El verano de 2025 ha dejado una huella imborrable en España. En apenas unas semanas, olas de calor históricas y prolongadas han convertido amplias zonas del país en un polvorín. Más de 25.000 hectáreas ardieron solo en la segunda semana de agosto, con especial incidencia en Galicia y Castilla y León. Lejos de ser episodios aislados, estos incendios representan la nueva normalidad en un país cada vez más vulnerable a los efectos del cambio climático.
Los expertos coinciden en que la crisis climática no es la única causa, pero sí un acelerador decisivo. Las altas temperaturas, las sequías prolongadas y las tormentas secas crean las condiciones perfectas para que el fuego se propague de forma descontrolada. Según el último informe del Panel Intergubernamental de Cambio Climático (IPCC), el calentamiento global ha multiplicado la frecuencia y la intensidad de olas de calor y sequías simultáneas en todo el planeta. España, con su clima mediterráneo y su creciente masa forestal, se encuentra en el epicentro de este fenómeno.
A esta ecuación se suma un factor humano que agrava el problema: más del 80 % de los incendios en España se originan por acción directa de las personas, ya sea por negligencia o intencionalidad. El resultado es devastador: fuegos cada vez más grandes, más rápidos y mucho más difíciles de extinguir. Los llamados “incendios de sexta generación” representan un desafío inédito: columnas de fuego capaces de crear focos secundarios a kilómetros de distancia, un comportamiento tan extremo que desborda la capacidad de los equipos de extinción.
El caso del incendio que arrasó Las Médulas, Patrimonio de la Humanidad en El Bierzo, ilustra la gravedad de esta situación. Con vientos de hasta 50 km/h y temperaturas extremas, el fuego avanzó de forma ingobernable, obligando a evacuar a cientos de personas y destruyendo bosques centenarios e infraestructuras culturales. Más allá de las pérdidas materiales, se trata de un golpe irreparable al patrimonio natural y cultural de nuestro país.
Pero el problema no se limita a las llamas. Cada incendio libera enormes cantidades de gases de efecto invernadero, alimentando un círculo vicioso: más fuegos generan más emisiones, lo que acelera aún más el cambio climático y aumenta el riesgo de futuros incendios. En 2025, España ya se sitúa entre los peores años de emisiones procedentes de incendios en las últimas dos décadas, según datos del servicio europeo Copernicus.

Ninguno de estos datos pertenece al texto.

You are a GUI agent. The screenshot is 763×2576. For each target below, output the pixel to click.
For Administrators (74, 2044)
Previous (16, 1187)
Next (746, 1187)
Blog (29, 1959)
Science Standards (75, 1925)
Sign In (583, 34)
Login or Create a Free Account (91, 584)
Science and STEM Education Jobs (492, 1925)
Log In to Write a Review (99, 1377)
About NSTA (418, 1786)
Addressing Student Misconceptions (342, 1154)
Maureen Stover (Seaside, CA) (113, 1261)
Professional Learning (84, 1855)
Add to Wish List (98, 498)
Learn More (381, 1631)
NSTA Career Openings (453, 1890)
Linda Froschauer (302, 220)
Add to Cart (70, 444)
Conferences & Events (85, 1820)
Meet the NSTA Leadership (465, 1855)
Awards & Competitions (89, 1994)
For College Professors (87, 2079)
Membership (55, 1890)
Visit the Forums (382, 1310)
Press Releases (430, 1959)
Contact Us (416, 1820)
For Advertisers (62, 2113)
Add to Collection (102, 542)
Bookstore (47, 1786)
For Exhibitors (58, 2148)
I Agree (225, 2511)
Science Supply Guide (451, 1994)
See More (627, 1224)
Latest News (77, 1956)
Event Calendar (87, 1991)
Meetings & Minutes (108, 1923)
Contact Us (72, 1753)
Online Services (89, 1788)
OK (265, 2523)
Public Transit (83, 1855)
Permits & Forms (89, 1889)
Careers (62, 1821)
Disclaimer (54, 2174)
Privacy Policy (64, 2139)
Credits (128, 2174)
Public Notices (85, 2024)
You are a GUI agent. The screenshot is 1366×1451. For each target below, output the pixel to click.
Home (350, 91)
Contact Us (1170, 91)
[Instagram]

La magnitud del reto exige un cambio de estrategia. El modelo basado únicamente en la extinción ha mostrado su fragilidad. Es necesario apostar por la prevención y la gestión del paisaje: restaurar bosques degradados, promover paisajes en mosaico que actúen como cortafuegos naturales, recuperar actividades rurales como el pastoreo o la agricultura sostenible y profesionalizar aún más los servicios de extinción. La prevención social también juega un papel clave: muchos incendios se originan en conflictos rurales o prácticas agrícolas mal gestionadas, por lo que trabajar con las comunidades es fundamental.
Estamos ante una nueva realidad climática en la que no existe el riesgo cero. Algunas zonas arderán tarde o temprano, pero el objetivo debe ser minimizar el impacto sobre las personas, los ecosistemas y el patrimonio. España vive hoy la “España más verde del último siglo”, con más superficie forestal que nunca, pero también con más combustible disponible para incendios devastadores.
La lección es clara: el fuego ya no es una excepción, sino una amenaza permanente en la era del cambio climático. Afrontarlo exige visión a largo plazo, inversión constante en prevención y un compromiso firme con la adaptación y la mitigación de sus efectos.